# Task directions:
Copy each line of the records below, from the first through the one that contains "Task: Click the notifications bell icon", exactly as written.

-- Available data follows --

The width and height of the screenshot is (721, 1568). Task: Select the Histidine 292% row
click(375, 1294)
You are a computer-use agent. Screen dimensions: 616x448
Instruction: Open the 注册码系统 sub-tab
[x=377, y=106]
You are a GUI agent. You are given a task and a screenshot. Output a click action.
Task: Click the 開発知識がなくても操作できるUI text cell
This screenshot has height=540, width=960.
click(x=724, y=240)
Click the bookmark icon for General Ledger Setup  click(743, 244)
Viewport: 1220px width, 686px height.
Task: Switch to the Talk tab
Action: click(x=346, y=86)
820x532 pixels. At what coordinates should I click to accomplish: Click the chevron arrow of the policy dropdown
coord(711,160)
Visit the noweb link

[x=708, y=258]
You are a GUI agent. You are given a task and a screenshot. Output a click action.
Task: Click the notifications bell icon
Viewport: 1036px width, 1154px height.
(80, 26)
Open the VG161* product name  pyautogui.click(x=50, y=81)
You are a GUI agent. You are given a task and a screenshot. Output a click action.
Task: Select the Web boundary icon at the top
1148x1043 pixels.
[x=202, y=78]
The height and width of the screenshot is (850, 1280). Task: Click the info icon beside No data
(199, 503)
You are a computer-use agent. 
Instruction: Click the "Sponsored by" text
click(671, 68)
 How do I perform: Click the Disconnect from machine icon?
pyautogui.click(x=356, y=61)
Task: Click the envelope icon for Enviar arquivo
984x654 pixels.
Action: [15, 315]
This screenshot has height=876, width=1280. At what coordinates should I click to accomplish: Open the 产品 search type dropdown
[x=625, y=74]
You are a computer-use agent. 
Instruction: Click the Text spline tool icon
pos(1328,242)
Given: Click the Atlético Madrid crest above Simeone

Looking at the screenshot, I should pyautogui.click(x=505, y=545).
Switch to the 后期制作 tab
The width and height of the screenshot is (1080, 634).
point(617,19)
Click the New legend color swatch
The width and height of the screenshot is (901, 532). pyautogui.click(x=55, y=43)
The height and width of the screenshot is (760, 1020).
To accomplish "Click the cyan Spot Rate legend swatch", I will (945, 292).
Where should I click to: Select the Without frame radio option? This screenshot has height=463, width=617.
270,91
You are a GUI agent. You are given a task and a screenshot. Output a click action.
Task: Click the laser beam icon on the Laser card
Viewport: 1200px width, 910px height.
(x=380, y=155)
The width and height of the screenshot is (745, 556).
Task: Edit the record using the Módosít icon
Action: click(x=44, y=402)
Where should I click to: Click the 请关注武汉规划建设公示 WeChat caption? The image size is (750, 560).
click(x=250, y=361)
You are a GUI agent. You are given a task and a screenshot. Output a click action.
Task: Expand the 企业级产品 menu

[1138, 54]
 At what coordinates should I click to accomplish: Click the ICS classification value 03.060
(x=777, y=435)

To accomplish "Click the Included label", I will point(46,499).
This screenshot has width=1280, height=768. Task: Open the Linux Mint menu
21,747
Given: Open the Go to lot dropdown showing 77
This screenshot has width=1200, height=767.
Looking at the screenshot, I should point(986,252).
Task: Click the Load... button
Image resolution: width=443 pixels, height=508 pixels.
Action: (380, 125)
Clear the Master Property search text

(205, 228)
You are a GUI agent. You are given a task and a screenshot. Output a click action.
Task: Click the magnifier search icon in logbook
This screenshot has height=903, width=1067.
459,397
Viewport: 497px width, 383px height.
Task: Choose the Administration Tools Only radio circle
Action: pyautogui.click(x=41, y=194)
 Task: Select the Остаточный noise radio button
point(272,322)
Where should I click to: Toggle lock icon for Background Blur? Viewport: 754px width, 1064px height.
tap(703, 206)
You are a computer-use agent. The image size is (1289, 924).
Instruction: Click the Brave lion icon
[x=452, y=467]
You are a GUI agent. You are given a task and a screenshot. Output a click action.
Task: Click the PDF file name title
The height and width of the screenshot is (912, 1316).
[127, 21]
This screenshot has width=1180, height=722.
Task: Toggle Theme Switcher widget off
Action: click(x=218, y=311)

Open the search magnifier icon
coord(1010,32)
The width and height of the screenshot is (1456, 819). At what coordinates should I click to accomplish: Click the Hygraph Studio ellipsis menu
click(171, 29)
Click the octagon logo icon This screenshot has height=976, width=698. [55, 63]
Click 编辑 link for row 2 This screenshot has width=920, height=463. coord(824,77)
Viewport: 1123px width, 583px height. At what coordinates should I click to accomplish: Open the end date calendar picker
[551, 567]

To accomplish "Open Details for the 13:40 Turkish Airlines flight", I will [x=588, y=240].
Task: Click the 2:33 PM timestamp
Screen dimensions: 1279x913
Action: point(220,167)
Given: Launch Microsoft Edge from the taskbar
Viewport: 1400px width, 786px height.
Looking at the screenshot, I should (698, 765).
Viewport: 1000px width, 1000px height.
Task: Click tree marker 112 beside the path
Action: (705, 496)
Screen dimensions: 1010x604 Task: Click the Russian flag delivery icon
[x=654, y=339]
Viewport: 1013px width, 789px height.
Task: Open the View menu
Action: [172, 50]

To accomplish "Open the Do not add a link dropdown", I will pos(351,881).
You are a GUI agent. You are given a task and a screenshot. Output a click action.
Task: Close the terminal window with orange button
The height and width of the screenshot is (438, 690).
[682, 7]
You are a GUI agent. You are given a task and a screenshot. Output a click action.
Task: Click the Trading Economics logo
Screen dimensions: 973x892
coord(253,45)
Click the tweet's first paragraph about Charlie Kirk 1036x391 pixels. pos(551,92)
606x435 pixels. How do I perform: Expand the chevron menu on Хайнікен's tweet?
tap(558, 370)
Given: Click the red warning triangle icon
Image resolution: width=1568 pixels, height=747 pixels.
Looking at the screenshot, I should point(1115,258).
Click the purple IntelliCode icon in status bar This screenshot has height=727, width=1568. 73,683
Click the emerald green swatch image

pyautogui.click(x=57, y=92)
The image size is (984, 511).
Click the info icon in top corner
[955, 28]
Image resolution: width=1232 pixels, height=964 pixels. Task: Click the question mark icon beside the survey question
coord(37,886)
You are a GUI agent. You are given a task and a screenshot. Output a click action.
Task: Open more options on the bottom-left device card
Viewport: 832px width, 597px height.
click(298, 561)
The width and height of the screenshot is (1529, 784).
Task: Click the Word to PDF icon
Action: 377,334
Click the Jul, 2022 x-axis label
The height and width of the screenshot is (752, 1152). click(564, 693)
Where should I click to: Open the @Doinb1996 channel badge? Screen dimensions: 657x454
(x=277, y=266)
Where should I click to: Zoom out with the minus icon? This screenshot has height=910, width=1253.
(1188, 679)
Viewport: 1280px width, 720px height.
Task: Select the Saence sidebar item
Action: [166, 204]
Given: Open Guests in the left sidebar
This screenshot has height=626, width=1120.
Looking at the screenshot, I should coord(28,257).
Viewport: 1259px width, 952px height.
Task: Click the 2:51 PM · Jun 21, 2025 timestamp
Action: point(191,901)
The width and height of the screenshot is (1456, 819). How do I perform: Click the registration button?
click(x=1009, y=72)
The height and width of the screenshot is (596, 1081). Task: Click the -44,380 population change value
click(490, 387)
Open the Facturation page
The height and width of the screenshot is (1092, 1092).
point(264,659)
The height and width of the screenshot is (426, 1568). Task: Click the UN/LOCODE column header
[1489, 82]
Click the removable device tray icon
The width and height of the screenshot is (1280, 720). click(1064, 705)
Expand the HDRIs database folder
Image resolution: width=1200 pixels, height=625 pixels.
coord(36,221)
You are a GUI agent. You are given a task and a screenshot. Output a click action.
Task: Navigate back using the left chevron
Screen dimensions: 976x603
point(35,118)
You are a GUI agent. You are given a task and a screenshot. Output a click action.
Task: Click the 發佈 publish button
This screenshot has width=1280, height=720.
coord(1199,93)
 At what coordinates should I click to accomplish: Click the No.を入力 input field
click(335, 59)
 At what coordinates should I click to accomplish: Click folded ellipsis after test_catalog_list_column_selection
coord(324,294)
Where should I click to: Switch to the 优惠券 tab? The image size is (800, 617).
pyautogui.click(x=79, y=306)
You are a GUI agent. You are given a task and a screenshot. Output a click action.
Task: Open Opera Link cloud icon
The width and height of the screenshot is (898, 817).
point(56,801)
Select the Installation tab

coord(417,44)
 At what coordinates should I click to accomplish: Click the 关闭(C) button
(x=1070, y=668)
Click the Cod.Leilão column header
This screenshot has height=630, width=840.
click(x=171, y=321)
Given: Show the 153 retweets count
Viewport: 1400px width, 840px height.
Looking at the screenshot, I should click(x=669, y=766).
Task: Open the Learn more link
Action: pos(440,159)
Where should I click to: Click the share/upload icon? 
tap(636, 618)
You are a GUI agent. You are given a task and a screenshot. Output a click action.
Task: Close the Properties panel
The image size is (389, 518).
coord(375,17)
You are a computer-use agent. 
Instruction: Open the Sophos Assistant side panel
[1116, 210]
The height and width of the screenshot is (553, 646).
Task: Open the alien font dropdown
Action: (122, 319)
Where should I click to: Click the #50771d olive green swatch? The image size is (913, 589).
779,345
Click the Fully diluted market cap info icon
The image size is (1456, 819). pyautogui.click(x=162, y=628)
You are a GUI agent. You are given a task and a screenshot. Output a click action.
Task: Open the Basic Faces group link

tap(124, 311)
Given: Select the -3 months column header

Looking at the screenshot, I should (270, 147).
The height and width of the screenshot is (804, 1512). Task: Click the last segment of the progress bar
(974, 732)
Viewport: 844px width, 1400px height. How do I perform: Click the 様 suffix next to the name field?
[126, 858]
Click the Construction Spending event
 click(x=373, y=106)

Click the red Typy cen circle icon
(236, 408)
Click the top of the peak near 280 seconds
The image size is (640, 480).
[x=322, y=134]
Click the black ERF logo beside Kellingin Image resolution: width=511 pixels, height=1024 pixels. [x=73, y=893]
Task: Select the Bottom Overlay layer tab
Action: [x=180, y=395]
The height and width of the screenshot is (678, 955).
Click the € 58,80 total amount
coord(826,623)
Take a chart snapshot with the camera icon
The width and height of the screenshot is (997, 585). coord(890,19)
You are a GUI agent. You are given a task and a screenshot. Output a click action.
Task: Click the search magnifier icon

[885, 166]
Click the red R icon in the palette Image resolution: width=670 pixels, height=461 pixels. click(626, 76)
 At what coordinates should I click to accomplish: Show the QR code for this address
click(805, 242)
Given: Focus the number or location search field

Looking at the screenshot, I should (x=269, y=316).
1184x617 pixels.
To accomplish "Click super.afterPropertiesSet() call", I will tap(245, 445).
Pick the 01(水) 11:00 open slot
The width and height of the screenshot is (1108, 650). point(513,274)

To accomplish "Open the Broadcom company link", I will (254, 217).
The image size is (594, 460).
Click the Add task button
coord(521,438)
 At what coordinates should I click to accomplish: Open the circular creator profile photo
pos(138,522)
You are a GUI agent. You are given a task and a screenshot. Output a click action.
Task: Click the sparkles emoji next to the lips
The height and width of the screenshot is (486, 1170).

-- Available data concluded --

# Task output:
The width and height of the screenshot is (721, 1568). Task: Select the Histidine 292% row
click(375, 1294)
You are a computer-use agent. Screen dimensions: 616x448
Instruction: Open the 注册码系统 sub-tab
[x=377, y=106]
You are a GUI agent. You are given a task and a screenshot. Output a click action.
Task: Click the 開発知識がなくても操作できるUI text cell
This screenshot has height=540, width=960.
click(x=724, y=240)
Click the bookmark icon for General Ledger Setup  click(743, 244)
Viewport: 1220px width, 686px height.
Task: Switch to the Talk tab
Action: click(x=346, y=86)
820x532 pixels. At what coordinates should I click to accomplish: Click the chevron arrow of the policy dropdown
coord(711,160)
Visit the noweb link

[x=708, y=258]
You are a GUI agent. You are given a task and a screenshot. Output a click action.
Task: Click the notifications bell icon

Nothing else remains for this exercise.